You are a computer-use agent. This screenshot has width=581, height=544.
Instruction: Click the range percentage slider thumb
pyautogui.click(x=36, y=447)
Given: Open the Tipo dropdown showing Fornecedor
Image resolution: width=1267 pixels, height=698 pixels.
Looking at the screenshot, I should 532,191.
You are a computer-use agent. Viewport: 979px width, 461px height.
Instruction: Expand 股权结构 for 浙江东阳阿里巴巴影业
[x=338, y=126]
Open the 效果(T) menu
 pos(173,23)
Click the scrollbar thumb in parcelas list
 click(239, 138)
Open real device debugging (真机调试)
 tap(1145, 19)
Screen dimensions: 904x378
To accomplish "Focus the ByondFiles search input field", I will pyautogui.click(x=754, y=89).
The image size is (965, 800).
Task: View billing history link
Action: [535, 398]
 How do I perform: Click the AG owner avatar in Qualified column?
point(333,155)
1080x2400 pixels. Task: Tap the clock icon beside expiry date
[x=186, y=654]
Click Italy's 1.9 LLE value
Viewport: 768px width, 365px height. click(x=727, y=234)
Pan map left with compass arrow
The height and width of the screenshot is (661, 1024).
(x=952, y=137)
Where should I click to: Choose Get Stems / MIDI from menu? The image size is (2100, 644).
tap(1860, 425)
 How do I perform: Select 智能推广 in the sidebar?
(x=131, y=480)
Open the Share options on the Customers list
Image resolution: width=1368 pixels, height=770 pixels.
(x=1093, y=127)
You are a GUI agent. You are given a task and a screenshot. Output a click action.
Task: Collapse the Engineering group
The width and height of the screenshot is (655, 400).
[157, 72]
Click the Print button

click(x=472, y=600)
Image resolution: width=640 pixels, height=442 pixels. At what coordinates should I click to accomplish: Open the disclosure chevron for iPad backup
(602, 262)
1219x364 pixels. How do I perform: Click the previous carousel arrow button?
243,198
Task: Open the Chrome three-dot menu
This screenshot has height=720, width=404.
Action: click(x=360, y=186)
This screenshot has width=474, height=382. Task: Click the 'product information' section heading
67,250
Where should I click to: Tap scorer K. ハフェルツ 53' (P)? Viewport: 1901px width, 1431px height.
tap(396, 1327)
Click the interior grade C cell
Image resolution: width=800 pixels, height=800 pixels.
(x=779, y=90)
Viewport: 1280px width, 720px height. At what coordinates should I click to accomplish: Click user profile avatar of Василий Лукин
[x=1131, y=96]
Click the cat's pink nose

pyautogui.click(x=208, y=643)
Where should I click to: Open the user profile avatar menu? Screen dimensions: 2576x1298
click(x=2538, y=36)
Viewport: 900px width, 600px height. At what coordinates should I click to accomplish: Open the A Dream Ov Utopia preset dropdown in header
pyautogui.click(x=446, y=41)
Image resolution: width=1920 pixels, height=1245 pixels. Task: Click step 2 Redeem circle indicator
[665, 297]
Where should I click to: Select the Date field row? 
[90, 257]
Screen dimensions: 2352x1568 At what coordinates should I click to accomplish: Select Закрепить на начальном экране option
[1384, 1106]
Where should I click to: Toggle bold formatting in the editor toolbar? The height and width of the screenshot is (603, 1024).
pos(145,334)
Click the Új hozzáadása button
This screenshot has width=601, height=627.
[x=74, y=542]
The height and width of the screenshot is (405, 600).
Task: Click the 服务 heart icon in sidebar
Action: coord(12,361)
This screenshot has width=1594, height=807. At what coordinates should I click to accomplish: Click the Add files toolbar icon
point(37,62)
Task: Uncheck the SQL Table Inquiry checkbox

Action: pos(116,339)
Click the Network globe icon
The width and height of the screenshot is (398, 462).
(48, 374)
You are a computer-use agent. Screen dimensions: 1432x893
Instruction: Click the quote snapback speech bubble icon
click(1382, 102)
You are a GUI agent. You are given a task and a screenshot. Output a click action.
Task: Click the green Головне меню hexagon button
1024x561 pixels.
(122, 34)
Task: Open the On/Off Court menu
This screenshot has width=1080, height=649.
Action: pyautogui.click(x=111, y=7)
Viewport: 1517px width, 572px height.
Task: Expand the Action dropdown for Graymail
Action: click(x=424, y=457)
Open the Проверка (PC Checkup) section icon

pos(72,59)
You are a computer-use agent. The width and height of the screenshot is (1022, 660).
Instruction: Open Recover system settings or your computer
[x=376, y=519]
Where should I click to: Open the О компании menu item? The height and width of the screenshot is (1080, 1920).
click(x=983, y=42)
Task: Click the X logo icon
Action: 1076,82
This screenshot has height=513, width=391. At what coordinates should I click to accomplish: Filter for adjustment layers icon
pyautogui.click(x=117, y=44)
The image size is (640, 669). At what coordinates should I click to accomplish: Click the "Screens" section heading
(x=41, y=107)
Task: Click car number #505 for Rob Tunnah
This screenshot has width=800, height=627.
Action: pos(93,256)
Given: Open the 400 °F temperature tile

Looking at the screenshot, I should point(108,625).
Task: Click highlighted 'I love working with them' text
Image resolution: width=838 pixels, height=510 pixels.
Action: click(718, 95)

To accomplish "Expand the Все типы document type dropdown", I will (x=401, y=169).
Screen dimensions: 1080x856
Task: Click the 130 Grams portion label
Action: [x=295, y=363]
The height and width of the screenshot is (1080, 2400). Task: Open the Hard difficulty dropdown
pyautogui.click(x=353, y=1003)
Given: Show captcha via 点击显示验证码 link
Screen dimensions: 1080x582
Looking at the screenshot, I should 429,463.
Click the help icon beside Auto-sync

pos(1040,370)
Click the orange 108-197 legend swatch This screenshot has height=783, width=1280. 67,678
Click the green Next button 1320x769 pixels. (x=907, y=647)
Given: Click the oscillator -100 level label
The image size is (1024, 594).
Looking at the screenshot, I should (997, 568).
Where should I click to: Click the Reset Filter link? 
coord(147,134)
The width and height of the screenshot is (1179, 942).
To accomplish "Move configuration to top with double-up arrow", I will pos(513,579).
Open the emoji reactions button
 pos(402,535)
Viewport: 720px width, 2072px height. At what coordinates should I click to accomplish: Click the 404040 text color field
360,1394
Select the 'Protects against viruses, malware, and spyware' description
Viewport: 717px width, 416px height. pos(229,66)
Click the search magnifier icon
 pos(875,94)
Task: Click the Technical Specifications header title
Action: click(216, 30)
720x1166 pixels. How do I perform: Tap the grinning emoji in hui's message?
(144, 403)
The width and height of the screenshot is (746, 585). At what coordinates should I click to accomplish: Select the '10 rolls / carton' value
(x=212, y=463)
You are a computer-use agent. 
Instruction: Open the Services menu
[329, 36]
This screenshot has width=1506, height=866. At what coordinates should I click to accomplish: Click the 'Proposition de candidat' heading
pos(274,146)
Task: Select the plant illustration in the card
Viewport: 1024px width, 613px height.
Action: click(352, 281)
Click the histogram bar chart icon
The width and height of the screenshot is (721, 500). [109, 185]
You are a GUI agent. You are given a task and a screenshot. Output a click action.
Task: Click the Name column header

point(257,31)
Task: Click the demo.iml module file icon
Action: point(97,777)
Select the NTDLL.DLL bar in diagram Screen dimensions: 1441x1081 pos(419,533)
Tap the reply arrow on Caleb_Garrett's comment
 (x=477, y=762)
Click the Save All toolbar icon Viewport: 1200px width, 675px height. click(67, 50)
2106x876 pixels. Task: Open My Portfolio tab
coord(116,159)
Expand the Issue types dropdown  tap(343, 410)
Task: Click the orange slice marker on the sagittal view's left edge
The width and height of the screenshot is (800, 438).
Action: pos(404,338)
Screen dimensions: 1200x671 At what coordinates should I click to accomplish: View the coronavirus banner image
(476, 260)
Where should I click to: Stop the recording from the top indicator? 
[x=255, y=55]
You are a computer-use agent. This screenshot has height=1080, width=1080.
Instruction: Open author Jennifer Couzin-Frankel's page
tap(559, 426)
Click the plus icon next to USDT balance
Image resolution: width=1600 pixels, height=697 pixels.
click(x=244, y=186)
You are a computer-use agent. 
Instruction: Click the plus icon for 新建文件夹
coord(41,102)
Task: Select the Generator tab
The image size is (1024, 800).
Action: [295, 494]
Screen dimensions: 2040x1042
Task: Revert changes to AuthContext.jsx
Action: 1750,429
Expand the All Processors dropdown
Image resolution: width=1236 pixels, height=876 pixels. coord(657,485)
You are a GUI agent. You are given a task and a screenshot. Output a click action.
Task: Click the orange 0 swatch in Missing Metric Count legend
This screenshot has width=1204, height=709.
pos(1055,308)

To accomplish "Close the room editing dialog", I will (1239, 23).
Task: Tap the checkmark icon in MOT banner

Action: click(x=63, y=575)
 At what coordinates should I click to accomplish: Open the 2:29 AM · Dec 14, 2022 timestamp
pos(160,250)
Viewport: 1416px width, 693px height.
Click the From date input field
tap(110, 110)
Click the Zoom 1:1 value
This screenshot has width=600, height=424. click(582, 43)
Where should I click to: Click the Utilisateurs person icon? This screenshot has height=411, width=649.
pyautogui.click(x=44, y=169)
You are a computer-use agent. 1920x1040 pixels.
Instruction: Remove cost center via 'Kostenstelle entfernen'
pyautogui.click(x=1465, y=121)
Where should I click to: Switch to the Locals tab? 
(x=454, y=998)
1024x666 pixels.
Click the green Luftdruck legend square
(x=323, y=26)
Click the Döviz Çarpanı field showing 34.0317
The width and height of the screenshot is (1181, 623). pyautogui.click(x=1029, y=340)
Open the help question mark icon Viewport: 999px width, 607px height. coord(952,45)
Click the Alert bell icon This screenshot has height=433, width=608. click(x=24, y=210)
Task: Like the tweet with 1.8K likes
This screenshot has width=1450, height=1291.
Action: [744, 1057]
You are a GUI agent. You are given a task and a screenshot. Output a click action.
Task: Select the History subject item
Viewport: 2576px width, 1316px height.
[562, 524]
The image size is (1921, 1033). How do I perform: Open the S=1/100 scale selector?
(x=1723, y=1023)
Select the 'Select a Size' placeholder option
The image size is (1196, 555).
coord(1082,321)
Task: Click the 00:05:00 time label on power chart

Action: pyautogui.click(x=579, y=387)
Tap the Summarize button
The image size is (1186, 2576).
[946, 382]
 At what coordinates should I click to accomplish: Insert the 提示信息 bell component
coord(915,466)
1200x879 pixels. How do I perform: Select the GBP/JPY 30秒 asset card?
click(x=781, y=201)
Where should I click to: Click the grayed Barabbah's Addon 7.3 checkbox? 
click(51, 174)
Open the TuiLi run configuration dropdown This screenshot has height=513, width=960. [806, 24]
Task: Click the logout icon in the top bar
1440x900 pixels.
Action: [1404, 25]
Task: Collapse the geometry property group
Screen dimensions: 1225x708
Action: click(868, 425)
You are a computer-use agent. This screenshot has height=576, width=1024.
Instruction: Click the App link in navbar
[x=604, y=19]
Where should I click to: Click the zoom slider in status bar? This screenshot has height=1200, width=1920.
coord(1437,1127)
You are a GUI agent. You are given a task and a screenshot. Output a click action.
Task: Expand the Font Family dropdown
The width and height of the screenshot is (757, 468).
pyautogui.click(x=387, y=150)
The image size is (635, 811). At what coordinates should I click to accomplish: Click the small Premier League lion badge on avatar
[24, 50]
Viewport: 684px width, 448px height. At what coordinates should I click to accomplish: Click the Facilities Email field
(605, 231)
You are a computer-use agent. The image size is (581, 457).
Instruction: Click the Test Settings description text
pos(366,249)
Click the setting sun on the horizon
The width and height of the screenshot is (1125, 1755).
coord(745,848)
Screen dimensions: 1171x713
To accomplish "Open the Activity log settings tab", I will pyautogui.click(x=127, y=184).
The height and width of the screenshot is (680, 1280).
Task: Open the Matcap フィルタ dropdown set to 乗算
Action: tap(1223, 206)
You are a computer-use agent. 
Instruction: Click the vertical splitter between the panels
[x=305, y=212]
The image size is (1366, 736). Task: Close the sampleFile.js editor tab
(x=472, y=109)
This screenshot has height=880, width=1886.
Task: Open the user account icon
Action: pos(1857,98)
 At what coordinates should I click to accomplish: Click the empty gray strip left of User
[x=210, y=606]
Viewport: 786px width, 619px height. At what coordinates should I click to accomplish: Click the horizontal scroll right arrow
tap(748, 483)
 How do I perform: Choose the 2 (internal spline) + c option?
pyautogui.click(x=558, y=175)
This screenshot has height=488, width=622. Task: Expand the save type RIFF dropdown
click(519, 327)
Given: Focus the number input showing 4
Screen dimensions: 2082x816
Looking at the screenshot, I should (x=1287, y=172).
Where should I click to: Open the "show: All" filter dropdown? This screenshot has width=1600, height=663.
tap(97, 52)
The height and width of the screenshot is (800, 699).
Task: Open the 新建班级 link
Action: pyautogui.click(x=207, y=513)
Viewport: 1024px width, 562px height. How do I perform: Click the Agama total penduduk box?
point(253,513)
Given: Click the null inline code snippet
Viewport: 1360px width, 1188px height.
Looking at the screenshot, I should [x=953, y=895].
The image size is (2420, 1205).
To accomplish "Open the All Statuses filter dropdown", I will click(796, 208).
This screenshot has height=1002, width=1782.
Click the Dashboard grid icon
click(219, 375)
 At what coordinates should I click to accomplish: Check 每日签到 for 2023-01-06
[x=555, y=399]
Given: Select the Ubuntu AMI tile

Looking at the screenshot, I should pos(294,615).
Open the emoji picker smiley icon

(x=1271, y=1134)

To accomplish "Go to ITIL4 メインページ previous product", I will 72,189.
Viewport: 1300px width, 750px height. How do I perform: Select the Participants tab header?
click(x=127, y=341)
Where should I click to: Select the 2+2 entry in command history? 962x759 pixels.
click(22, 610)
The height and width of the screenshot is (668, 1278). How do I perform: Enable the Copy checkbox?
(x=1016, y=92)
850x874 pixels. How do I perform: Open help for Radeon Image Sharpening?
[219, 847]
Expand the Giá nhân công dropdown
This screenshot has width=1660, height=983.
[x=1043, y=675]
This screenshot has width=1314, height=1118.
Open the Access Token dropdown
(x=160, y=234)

■ ■ ■

Go through the material and report each line that holds the string "group".

_Expected output_
Task: Collapse the Engineering group
Task: Collapse the geometry property group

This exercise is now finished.